**OBJECTIVE**.
According to the text on income producing property investing, what organization did Jason Hartman found?

**EXTRACTED TEXT**.
— begin —

Income Producing Property Investing

On today’s episode, I am chatting with Jason Hartman, founder of Platinum Properties Investor Network about investing in income producing property. Jason shares a number of great ideas, and he really made me start to think more about adding it as an asset class to my own portfolio. As I learned on the show, I apparently have a very “old school” philosophy around managing the investment; and thanks to technology and many services available today, it’s easier now than it ever was.

What are we drinking?

— end —

**RECORD LIST**.
— begin —

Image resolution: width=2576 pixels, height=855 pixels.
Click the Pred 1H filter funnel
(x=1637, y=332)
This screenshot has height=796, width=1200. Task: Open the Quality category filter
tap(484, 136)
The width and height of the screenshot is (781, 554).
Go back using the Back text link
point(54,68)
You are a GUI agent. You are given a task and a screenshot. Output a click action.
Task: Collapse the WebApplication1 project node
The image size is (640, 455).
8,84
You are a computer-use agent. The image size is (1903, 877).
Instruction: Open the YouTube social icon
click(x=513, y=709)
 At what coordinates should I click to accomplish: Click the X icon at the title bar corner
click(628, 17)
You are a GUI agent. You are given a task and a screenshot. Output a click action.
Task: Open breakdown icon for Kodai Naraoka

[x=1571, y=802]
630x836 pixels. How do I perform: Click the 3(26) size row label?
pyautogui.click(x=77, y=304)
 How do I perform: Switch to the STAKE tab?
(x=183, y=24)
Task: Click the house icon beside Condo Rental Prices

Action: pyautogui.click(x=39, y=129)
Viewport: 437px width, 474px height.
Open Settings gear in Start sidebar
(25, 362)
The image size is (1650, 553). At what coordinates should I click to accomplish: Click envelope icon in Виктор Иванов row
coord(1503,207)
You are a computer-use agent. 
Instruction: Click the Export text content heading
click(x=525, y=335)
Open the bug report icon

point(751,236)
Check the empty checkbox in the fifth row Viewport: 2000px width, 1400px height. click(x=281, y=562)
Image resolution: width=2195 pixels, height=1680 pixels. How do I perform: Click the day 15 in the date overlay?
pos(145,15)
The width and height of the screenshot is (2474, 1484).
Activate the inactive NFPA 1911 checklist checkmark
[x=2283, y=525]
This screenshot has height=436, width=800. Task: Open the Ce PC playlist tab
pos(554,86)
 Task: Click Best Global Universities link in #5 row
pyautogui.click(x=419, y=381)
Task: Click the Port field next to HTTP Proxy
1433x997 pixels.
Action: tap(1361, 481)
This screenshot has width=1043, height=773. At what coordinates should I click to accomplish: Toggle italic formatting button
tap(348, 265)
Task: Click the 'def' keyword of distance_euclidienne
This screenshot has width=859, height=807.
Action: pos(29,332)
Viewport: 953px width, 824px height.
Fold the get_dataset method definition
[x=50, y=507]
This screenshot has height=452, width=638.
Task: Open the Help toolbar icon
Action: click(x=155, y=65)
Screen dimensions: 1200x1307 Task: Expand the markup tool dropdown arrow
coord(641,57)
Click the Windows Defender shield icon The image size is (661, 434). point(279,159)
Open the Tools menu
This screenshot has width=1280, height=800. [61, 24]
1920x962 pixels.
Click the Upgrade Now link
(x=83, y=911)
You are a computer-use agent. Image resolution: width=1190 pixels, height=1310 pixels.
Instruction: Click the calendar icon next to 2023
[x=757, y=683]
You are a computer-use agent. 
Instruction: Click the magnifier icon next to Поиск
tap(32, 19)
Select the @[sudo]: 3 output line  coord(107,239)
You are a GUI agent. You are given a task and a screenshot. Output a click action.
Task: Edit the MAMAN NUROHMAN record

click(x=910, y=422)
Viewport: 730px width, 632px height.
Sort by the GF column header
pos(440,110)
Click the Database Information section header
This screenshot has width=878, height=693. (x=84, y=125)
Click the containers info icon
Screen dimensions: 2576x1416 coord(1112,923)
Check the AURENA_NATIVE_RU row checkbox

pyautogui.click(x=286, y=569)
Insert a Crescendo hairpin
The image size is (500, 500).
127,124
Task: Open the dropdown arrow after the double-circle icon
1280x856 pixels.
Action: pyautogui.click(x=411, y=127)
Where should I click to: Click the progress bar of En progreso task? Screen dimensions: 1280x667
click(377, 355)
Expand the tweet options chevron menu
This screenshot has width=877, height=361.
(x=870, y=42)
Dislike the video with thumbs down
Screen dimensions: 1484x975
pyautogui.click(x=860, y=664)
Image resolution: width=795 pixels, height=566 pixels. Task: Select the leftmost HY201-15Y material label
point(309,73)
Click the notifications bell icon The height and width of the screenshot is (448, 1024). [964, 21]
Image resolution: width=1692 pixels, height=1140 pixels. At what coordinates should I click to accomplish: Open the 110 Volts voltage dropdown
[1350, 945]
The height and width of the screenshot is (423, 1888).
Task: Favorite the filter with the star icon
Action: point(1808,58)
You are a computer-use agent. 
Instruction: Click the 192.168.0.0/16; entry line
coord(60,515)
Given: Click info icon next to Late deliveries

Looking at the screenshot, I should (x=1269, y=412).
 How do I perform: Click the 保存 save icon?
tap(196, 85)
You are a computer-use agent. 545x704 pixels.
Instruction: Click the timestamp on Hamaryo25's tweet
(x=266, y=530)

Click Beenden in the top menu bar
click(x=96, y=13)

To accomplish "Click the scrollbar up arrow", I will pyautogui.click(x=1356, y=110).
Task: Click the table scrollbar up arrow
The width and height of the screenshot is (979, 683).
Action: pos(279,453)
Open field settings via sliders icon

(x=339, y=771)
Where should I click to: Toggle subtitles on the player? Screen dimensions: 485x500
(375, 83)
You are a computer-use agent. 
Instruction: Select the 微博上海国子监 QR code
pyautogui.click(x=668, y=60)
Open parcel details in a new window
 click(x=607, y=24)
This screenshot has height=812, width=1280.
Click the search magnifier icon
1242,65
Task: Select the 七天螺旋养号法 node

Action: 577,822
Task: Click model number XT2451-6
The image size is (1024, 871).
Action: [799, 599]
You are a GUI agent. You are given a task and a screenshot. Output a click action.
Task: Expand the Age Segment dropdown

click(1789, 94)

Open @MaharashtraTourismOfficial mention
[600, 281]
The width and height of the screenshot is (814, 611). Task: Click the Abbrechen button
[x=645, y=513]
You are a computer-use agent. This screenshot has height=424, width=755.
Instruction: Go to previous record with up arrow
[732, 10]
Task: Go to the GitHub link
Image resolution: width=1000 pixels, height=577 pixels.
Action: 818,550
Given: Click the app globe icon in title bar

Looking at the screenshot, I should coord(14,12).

— end —

**SOLUTION**.
Platinum Properties Investor Network.